In 1956, the Parliamentary Proceedings(Protection of Publication) Act was passed, at the initiative of late Firoz Gandhi. It gave immunity to the Press in regard to a faithful reporting of parilaimentary proceedings of either House of Parliament unless the publication is proved to have been made with malice.The Act permits the press to report defamatory statements in Parliament without commintting a breach of privilage of Parliament, and by implication no libel action for the publication of any such statement referring to any outsider would lie.This Act applies to only to the proceedings of Parliament.
In 1957, he was re-elected from Raebareli.In the parliament, in 1958, he raised the Haridas Mundhra scandal involving the government controlled LIC insurance company.

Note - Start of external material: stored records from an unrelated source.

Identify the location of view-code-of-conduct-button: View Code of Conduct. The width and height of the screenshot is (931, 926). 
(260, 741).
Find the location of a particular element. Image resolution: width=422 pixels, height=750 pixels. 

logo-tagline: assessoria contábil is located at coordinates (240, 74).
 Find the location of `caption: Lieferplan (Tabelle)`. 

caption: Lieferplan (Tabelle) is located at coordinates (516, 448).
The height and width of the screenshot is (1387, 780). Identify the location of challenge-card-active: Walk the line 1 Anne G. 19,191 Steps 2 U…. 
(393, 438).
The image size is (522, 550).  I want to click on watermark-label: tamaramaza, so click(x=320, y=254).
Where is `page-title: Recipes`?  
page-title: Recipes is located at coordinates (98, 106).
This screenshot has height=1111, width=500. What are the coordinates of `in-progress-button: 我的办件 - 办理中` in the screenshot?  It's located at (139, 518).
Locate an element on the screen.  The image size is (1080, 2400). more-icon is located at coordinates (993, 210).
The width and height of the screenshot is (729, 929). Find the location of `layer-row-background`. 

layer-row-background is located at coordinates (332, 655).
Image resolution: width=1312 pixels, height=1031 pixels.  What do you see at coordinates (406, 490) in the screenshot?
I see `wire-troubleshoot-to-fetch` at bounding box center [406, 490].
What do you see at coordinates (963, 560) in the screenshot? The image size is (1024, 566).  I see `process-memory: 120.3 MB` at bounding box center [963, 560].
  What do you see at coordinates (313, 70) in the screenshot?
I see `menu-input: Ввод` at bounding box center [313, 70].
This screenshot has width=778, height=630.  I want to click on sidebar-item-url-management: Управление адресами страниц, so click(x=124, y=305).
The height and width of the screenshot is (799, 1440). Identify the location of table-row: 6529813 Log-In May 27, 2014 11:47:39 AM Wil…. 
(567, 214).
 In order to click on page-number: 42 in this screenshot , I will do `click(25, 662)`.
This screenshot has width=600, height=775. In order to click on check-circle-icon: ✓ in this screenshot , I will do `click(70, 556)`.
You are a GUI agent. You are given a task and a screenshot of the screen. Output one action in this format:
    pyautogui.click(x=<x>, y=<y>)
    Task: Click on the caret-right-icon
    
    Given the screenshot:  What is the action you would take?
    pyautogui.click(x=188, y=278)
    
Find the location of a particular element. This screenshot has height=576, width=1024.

This was a huge embarrassment to the clean image of Nehru’s government and eventually led to the resignation of the Finance Minister T.T. Krishnamachari.
Firoz Gandhi also initiated a number of nationalization drives, starting with the Life Insurance Corporation. At one point he also suggested that Telco be nationalized since they were charging nearly double the price of a Japanese Railway engine. This raised a stir in the Parsi community since the Tatas were also Parsi. He continued challenging the government on a number of other issues, and emerged as a parliamentarian well-respected on both sides of the bench.
Firoz Gandhi initiated a Trust to promote education in Raebareli seeing the bad condition of education in Raebareli and the region. The trust started Raebareli Degree College on August 8, 1960, just one month before his death. Later on, its name was changed to Firoz Gandhi College which is pioneer in higher education in the region.
Firoz Gandhi suffered his first heart attack in 1958. Indira took him to recuperate in Kashmir, where with their young boys, they were together. However, he died on 8 September 1960 of a second heart attack.